▸ Try it
Present the lines below again, exactly as they stand.
--- Dataset content ---
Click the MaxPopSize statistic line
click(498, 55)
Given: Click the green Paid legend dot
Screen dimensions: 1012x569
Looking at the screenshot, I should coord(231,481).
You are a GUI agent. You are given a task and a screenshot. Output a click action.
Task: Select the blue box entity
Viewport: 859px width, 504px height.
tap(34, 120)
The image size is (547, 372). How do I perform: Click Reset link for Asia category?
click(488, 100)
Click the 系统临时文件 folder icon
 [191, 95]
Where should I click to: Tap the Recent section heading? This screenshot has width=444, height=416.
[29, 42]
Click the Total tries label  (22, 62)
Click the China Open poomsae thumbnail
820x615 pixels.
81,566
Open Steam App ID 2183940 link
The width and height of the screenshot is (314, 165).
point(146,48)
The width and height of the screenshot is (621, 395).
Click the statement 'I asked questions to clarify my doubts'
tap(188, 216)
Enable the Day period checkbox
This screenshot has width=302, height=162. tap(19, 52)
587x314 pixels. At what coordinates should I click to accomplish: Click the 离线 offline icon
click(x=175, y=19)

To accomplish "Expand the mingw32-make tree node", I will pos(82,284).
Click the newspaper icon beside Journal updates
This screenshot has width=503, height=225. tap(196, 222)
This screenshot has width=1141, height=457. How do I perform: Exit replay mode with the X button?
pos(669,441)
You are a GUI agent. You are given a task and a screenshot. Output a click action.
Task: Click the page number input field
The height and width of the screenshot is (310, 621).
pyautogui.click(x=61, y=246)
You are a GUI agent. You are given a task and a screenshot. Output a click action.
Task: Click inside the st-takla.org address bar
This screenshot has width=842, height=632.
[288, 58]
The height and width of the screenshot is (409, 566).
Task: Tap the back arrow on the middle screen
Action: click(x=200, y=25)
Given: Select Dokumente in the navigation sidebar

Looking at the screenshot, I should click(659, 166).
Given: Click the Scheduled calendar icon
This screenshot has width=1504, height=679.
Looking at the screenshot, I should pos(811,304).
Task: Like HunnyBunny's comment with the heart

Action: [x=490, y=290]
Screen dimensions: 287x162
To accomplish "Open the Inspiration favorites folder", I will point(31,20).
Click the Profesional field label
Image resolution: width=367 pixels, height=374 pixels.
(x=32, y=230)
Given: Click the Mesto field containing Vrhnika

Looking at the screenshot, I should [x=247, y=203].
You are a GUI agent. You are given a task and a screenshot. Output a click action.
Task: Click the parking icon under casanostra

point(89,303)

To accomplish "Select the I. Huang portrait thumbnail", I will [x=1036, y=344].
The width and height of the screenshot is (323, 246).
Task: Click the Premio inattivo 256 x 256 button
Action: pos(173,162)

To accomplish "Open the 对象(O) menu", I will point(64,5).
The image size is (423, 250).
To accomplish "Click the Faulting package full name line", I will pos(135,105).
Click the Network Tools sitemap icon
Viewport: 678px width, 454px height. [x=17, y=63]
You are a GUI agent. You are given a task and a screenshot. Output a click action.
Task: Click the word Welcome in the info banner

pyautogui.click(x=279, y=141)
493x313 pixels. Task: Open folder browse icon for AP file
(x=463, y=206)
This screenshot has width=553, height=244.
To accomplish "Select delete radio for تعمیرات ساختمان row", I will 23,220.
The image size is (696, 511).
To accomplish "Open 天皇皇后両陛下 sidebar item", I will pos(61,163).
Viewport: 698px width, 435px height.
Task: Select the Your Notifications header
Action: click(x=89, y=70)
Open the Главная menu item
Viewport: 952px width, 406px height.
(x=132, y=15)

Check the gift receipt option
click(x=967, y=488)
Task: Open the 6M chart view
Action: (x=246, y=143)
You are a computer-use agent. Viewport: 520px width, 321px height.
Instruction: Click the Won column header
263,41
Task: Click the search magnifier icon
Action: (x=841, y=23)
---
▸ Response to the task
Click the MaxPopSize statistic line
click(498, 55)
Given: Click the green Paid legend dot
Screen dimensions: 1012x569
Looking at the screenshot, I should coord(231,481).
You are a GUI agent. You are given a task and a screenshot. Output a click action.
Task: Select the blue box entity
Viewport: 859px width, 504px height.
tap(34, 120)
The image size is (547, 372). How do I perform: Click Reset link for Asia category?
click(488, 100)
Click the 系统临时文件 folder icon
 [191, 95]
Where should I click to: Tap the Recent section heading? This screenshot has width=444, height=416.
[29, 42]
Click the Total tries label  (22, 62)
Click the China Open poomsae thumbnail
820x615 pixels.
81,566
Open Steam App ID 2183940 link
The width and height of the screenshot is (314, 165).
point(146,48)
The width and height of the screenshot is (621, 395).
Click the statement 'I asked questions to clarify my doubts'
tap(188, 216)
Enable the Day period checkbox
This screenshot has width=302, height=162. tap(19, 52)
587x314 pixels. At what coordinates should I click to accomplish: Click the 离线 offline icon
click(x=175, y=19)

To accomplish "Expand the mingw32-make tree node", I will pos(82,284).
Click the newspaper icon beside Journal updates
This screenshot has width=503, height=225. tap(196, 222)
This screenshot has width=1141, height=457. How do I perform: Exit replay mode with the X button?
pos(669,441)
You are a GUI agent. You are given a task and a screenshot. Output a click action.
Task: Click the page number input field
The height and width of the screenshot is (310, 621).
pyautogui.click(x=61, y=246)
You are a GUI agent. You are given a task and a screenshot. Output a click action.
Task: Click inside the st-takla.org address bar
This screenshot has width=842, height=632.
[288, 58]
The height and width of the screenshot is (409, 566).
Task: Tap the back arrow on the middle screen
Action: click(x=200, y=25)
Given: Select Dokumente in the navigation sidebar

Looking at the screenshot, I should click(659, 166).
Given: Click the Scheduled calendar icon
This screenshot has width=1504, height=679.
Looking at the screenshot, I should pos(811,304).
Task: Like HunnyBunny's comment with the heart

Action: [x=490, y=290]
Screen dimensions: 287x162
To accomplish "Open the Inspiration favorites folder", I will point(31,20).
Click the Profesional field label
Image resolution: width=367 pixels, height=374 pixels.
(x=32, y=230)
Given: Click the Mesto field containing Vrhnika

Looking at the screenshot, I should [x=247, y=203].
You are a GUI agent. You are given a task and a screenshot. Output a click action.
Task: Click the parking icon under casanostra

point(89,303)

To accomplish "Select the I. Huang portrait thumbnail", I will [x=1036, y=344].
The width and height of the screenshot is (323, 246).
Task: Click the Premio inattivo 256 x 256 button
Action: pos(173,162)

To accomplish "Open the 对象(O) menu", I will point(64,5).
The image size is (423, 250).
To accomplish "Click the Faulting package full name line", I will pos(135,105).
Click the Network Tools sitemap icon
Viewport: 678px width, 454px height. [x=17, y=63]
You are a GUI agent. You are given a task and a screenshot. Output a click action.
Task: Click the word Welcome in the info banner

pyautogui.click(x=279, y=141)
493x313 pixels. Task: Open folder browse icon for AP file
(x=463, y=206)
This screenshot has width=553, height=244.
To accomplish "Select delete radio for تعمیرات ساختمان row", I will 23,220.
The image size is (696, 511).
To accomplish "Open 天皇皇后両陛下 sidebar item", I will pos(61,163).
Viewport: 698px width, 435px height.
Task: Select the Your Notifications header
Action: click(x=89, y=70)
Open the Главная menu item
Viewport: 952px width, 406px height.
(x=132, y=15)

Check the gift receipt option
click(x=967, y=488)
Task: Open the 6M chart view
Action: (x=246, y=143)
You are a computer-use agent. Viewport: 520px width, 321px height.
Instruction: Click the Won column header
263,41
Task: Click the search magnifier icon
Action: (x=841, y=23)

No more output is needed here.